The Lover - Marguerite Duras
Do you ever finish a book and find yourself thinking that you enjoyed it but that if somebody asked you to tell them about it you wouldn't be able to? That's what happened with The Lover for me.
Written in the 1980s, The Lover is a work of autobiography that looks back to the 1920s. The author/narrator is 15 years old and living in Southeast Asia - at the time French Indochina - with her mother, who is ill in a non-specific way. They're not wealthy, and life is a struggle. Then the narrator enters a sexual relationship with a much older Chinese millionaire.
I knew that this was autobiographical but I was expecting it to be much closer to autofiction. As it turns it, this leans much heavier on the biography side of the spectrum (despite the subtitle of the book literally being "A Novel"). As a result it comes with many of the facets of biography - no real narrative 'arc', and no real sense of progression or climax. That's compounded by the narrative style here; it's fragmentary, jumping from memory to memory, spanning geography and time without ever giving us a chance to get situated. Our understanding of what's going on is also hindered by the emotional distance in the text, the narrator simply reciting events to us without giving us any access to her feelings or emotions. The majority of the characters are nameless, and the voice is dispassionate and detached, making this a tough read at times.
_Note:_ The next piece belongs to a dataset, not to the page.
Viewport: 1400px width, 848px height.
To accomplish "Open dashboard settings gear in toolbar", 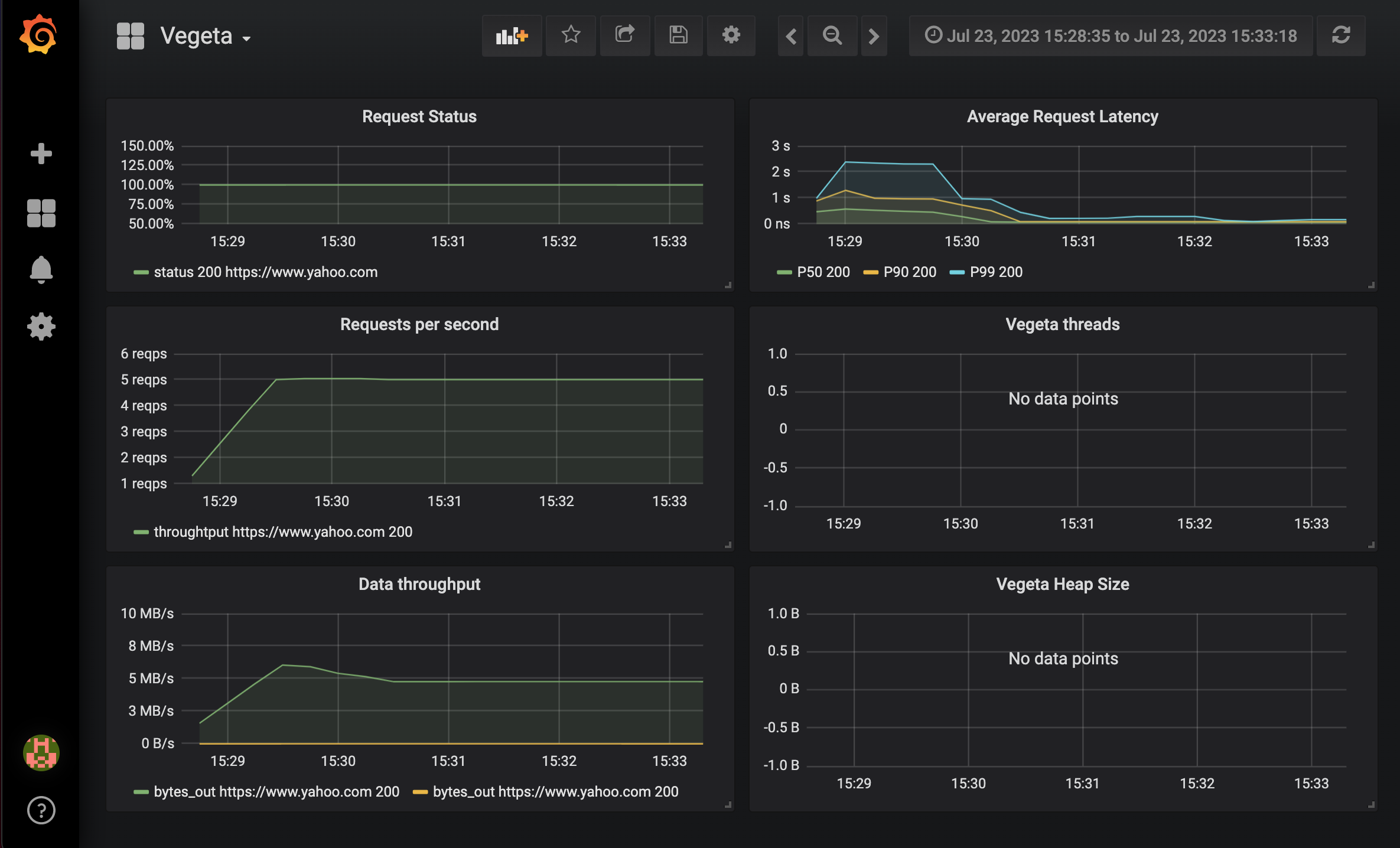I will point(731,35).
The one time this changes is when the narrator recounts - in a very short section that must be no more than a few pages long - her obsession with a 17 year old girl who lives in the boarding house with her. Hélène is described in terms that almost deify her, and the narrator fantasies about her in a way that finally lifts the veil that's been hanging over her internality throughout the rest of the book. We're finally able to see her as human and real rather than just a disembodied voice.
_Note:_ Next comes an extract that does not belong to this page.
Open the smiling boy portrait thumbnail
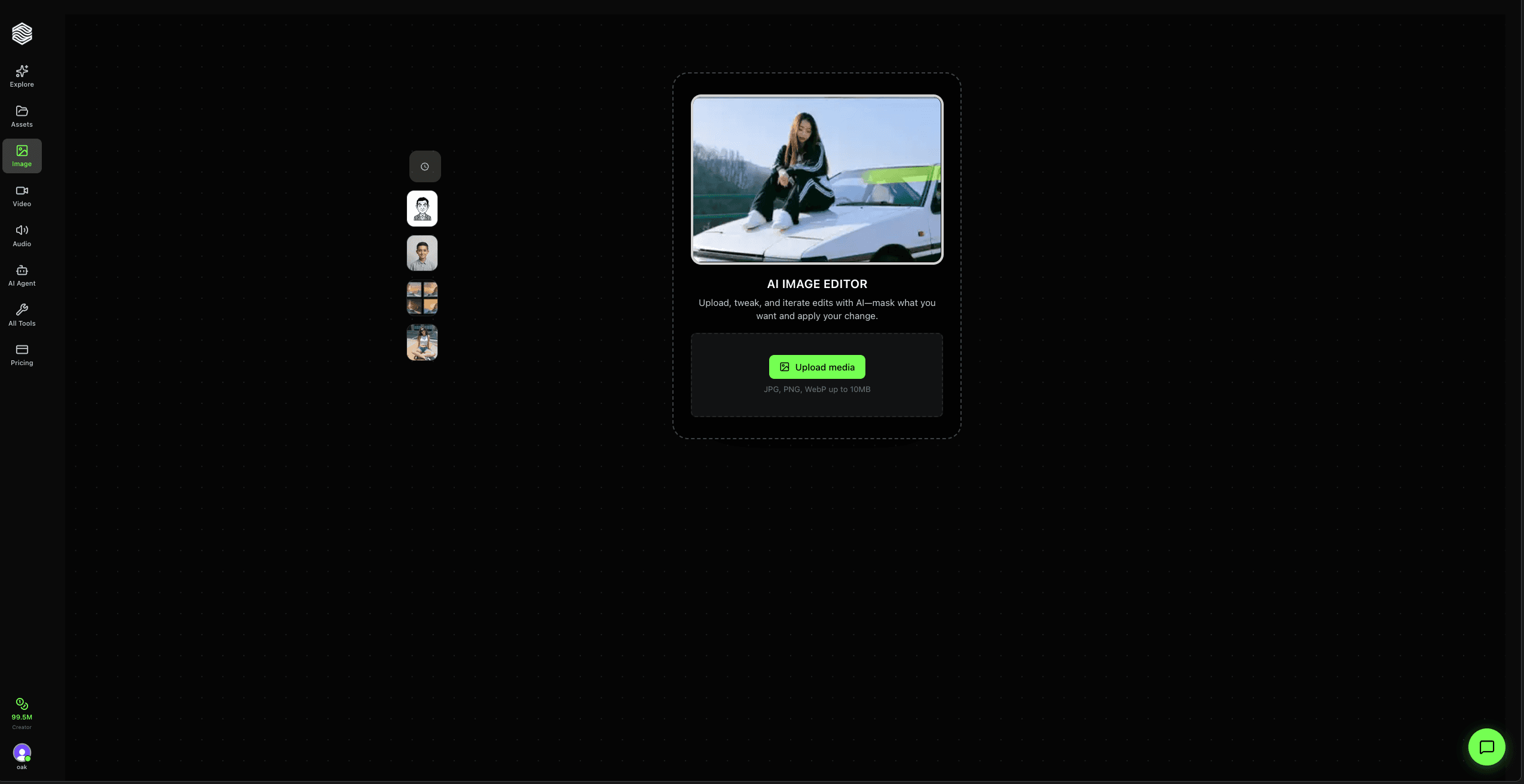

After sitting with the book for a while, I've begun to wonder whether Hélène actually existed. I think it's clear that the rest of the events are largely true (and, I think, mostly unembellished). The fact they Hélène is the only named character leads me to the conclusion that she's also the only character, the only person present in this narrative who isn't real. Is she, then, a fantasy invented by the narrator as a means of coping with the things that happened to her as a child?
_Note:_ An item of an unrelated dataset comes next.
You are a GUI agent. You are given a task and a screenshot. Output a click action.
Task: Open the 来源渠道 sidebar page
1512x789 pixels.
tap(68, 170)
It's inevitable that any book about a child being abused by any older man will draw comparisons with Lolita, and this was certainly sold to me as being "the French Lolita". I think that's an unfair comparison, not least because comparing anybody to one of the greatest English-language prose stylists to ever do it is inherently unfair, but also because comparing fiction to autobiography isn't really a valid comparison either. And yet looking at this through a lens coloured by Lolita actually helped me to access it a little more once I was finished with it. If we imagine Lolita as narrated by Dolores, sixty years after she met H.H., what might that narrative look like? Memory, particularly traumatised memory, is not consistent or coherent. Her story would likely be fragmented, as this is. And perhaps she would be dispassionate and detached in the telling, too.
This was a tough book to start the year with, and I'm not sure it's a book I'd necessarily recommend, but I'm definitely glad I read it.